* [Prompt]
Every line of the records that holds the word "will" should be copied.

[Entries taken from a collection]
------------------------------------------------------------------------

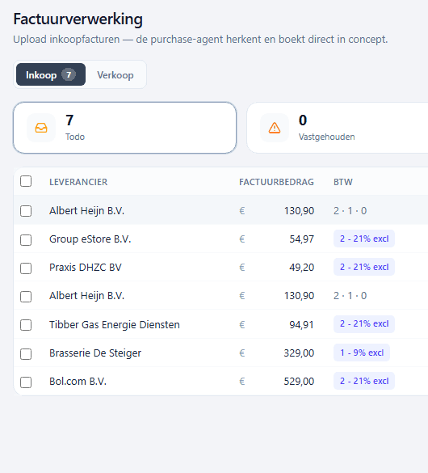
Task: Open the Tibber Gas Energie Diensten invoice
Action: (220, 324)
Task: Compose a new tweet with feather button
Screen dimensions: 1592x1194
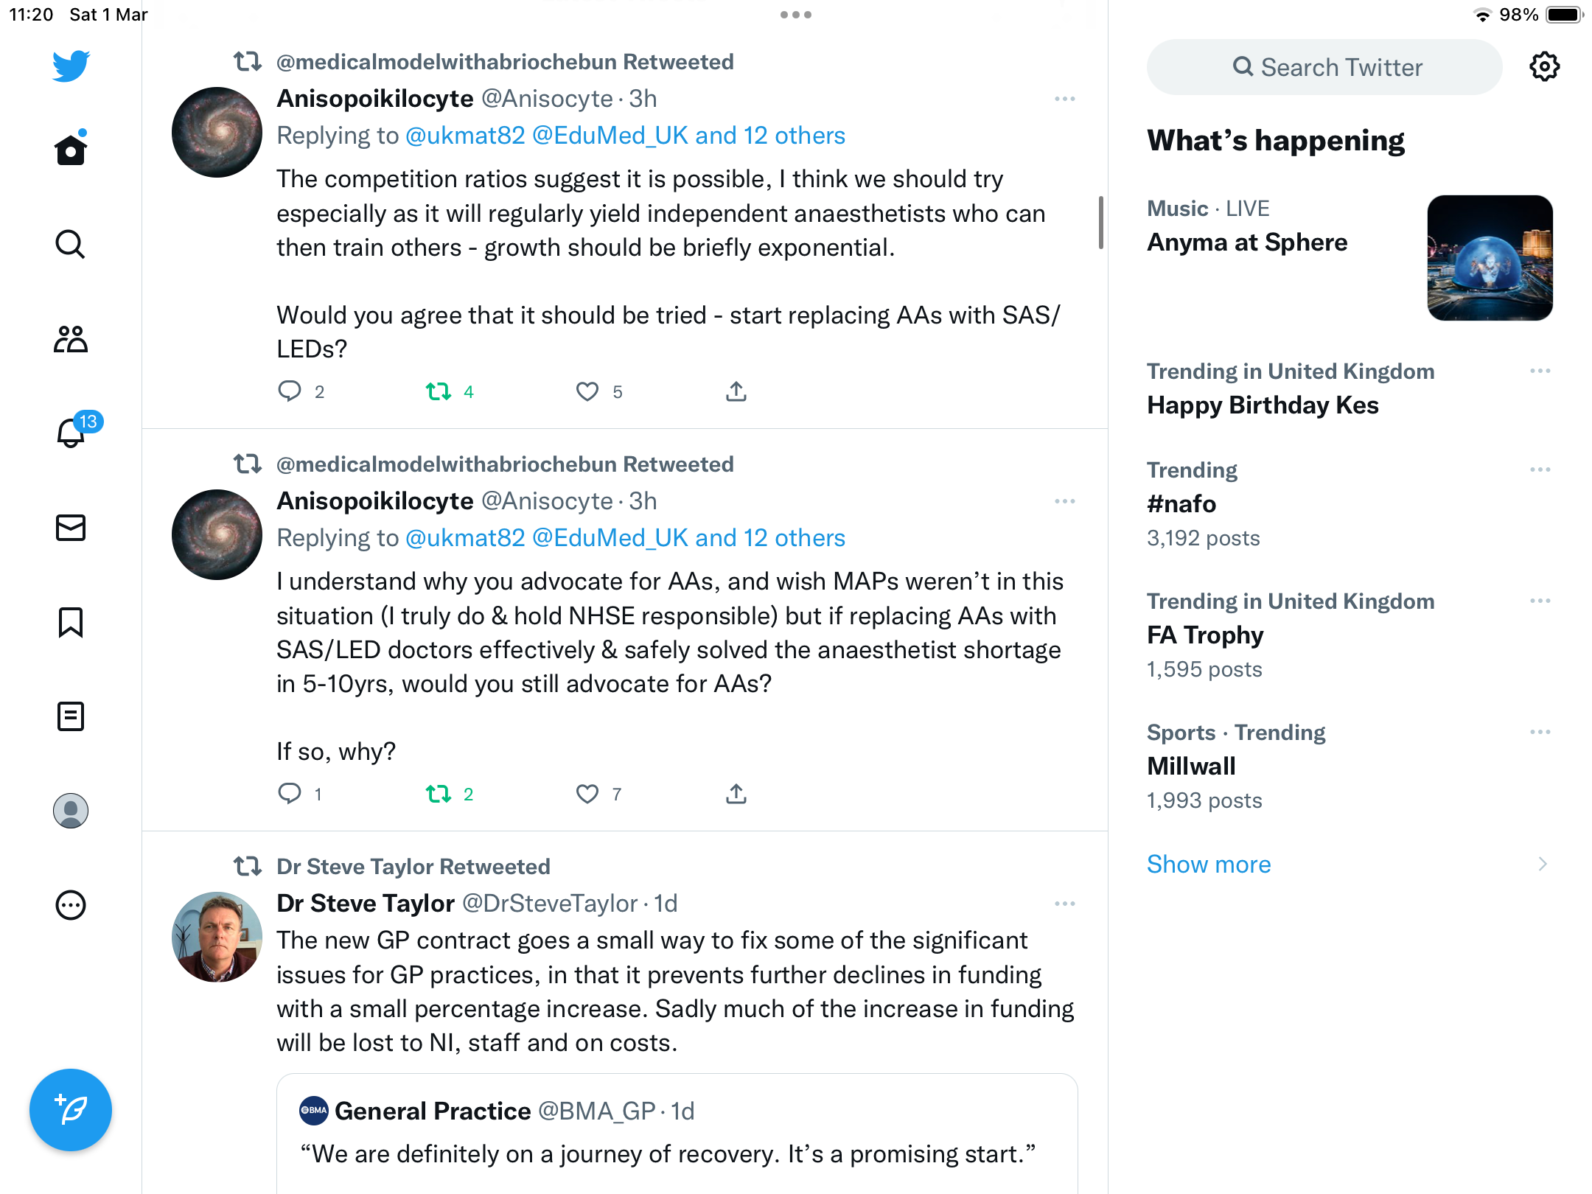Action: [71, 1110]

------------------------------------------------------------------------

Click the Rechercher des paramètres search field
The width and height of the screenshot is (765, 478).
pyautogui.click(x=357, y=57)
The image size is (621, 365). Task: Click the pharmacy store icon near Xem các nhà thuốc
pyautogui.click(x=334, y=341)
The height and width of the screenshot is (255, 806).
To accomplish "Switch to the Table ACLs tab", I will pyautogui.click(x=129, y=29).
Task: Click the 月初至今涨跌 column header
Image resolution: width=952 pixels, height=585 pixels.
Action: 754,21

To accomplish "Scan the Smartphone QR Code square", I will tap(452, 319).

------------------------------------------------------------------------

* [Response]
To accomplish "Switch to the Table ACLs tab", I will pyautogui.click(x=129, y=29).
To accomplish "Scan the Smartphone QR Code square", I will tap(452, 319).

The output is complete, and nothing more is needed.